• [TASKS AND EXERCISES]:
A - From the synopsis below, quote the stretch from "Data driven technologies" through "the information age?".
B - Answer these questions using the synopsis below:
(i) What name appears directly beneath the title?
(ii) By how many years does the synopsis say the experience of buying a book or music has changed?
(iii) In what year does the synopsis say farmers have tools to measure and respond to variability on their farms?
C - List every everyday activity that the synopsis below cites as being vastly different now because of data-driven technologies.

• [PAGE TEXT]:

-=-=-

Report Synopsis

The Data Farm. An investigation of the implications of collecting data on farm

Jonathan Dyer

Data driven technologies have revolutionised every industry in which they’ve been widely adopted. Buying a book or some music, organising a holiday and even trading shares is a vastly different experience now to what it was 10-20 years ago. The information revolution is also making its way into agriculture. A new revolution requires new ways of thinking and new approaches to some old problems in order to prosper as a farmer on a data-driven farm. What new approaches, what new ways of thinking do those of us on agricultures front line need in order to adapt our mechanised industrial agriculture into the new reality of the information age?

The rise of a myriad of cheap sensors is combining with the GPS and the promise of near ubiquitous internet access to allow farmers to ask questions about their farms that haven’t been feasible to ask in the past. Rather than treat their farms and soils as homogenous farmers can become flexible and adaptable to the natural variations that exist in their environments. Never before have farmers had tools to measure, quantify and respond to the natural variability that exists on their farms like they do in 2016.

-=-=-

• [RAW RECORDS]:
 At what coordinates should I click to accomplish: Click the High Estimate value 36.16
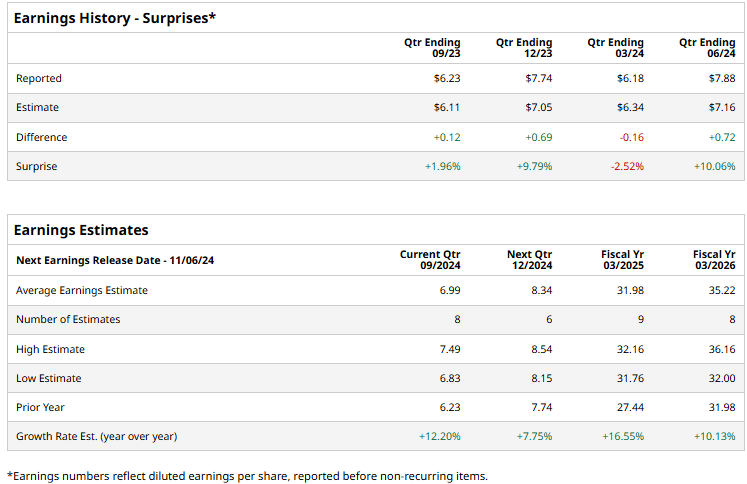point(721,349)
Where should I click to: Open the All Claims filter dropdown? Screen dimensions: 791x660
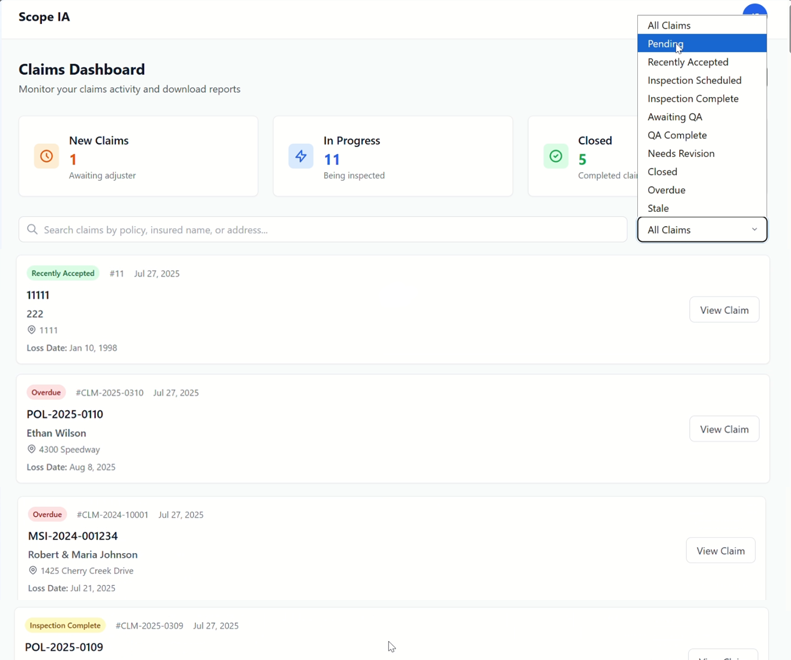(702, 230)
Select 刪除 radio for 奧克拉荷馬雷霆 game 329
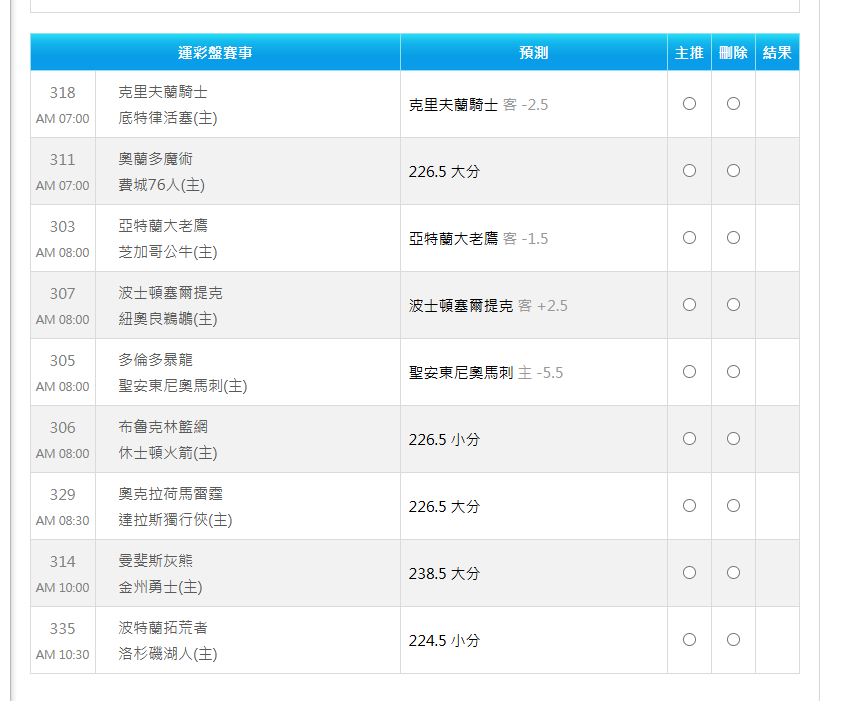Image resolution: width=844 pixels, height=701 pixels. 733,506
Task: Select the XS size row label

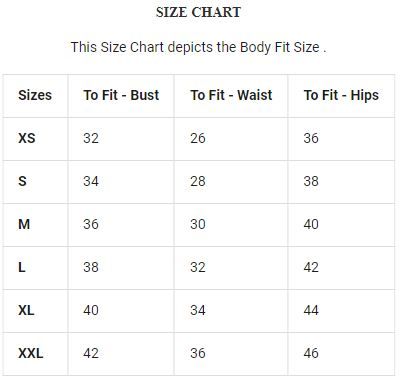Action: 27,138
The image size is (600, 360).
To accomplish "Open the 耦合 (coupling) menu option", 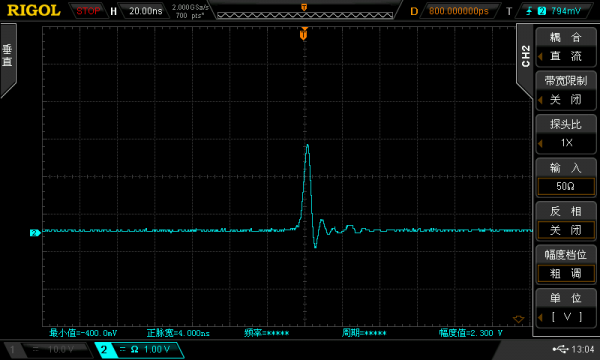I will pyautogui.click(x=566, y=47).
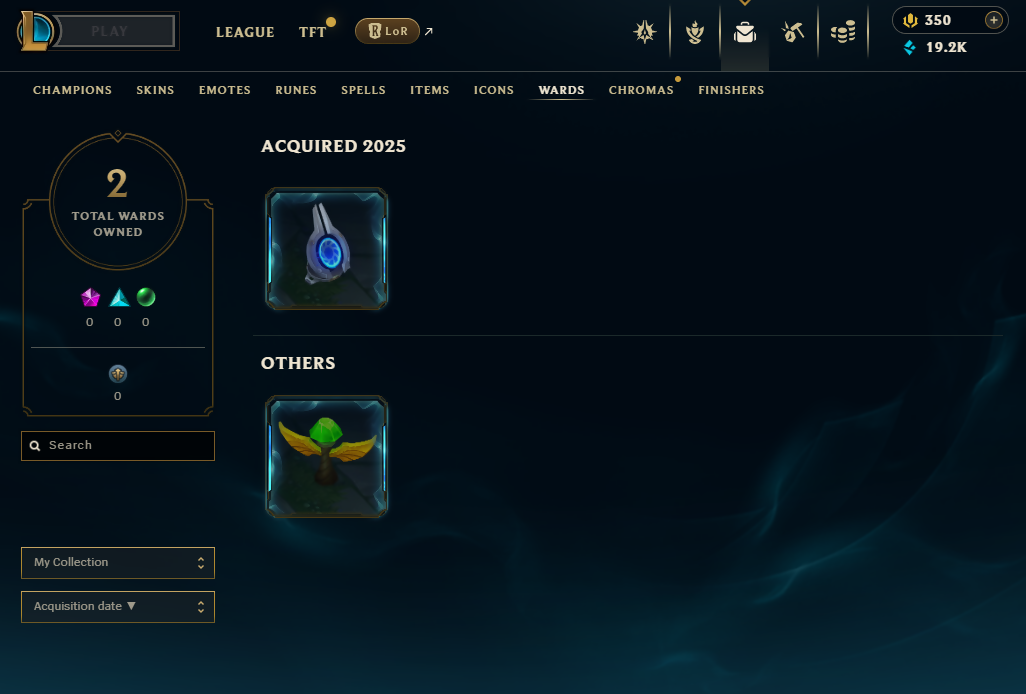Go to the TFT section
1026x694 pixels.
[x=313, y=32]
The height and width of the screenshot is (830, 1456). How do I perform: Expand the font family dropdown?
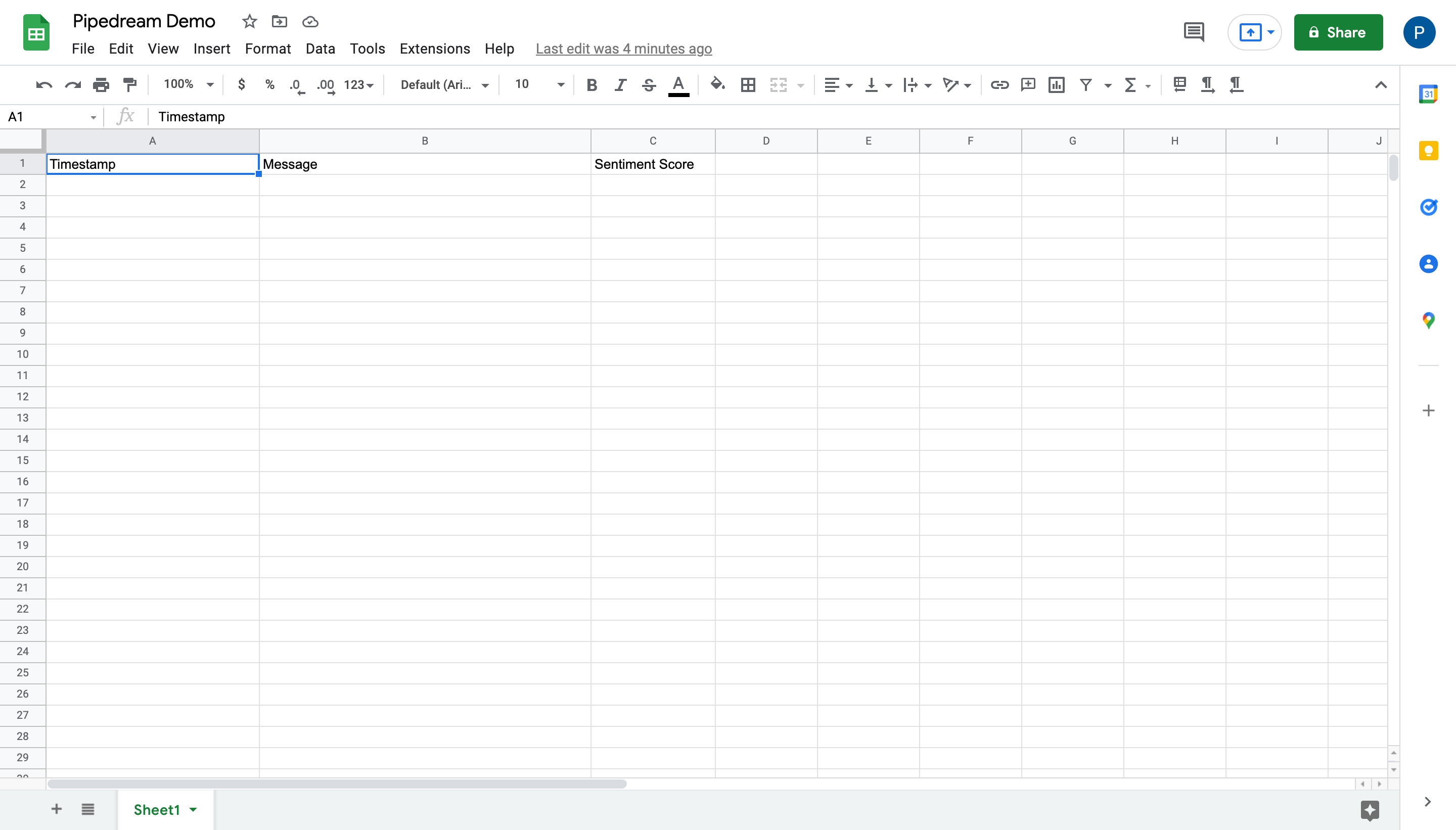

-=-=-

• [REPLIES]:
A -
Data driven technologies have revolutionised every industry in which they’ve been widely adopted. Buying a book or some music, organising a holiday and even trading shares is a vastly different experience now to what it was 10-20 years ago. The information revolution is also making its way into agriculture. A new revolution requires new ways of thinking and new approaches to some old problems in order to prosper as a farmer on a data-driven farm. What new approaches, what new ways of thinking do those of us on agricultures front line need in order to adapt our mechanised industrial agriculture into the new reality of the information age?

B -
(i) Jonathan Dyer
(ii) 10-20 years
(iii) 2016

C -
Buying a book
Buying some music
Organising a holiday
Trading shares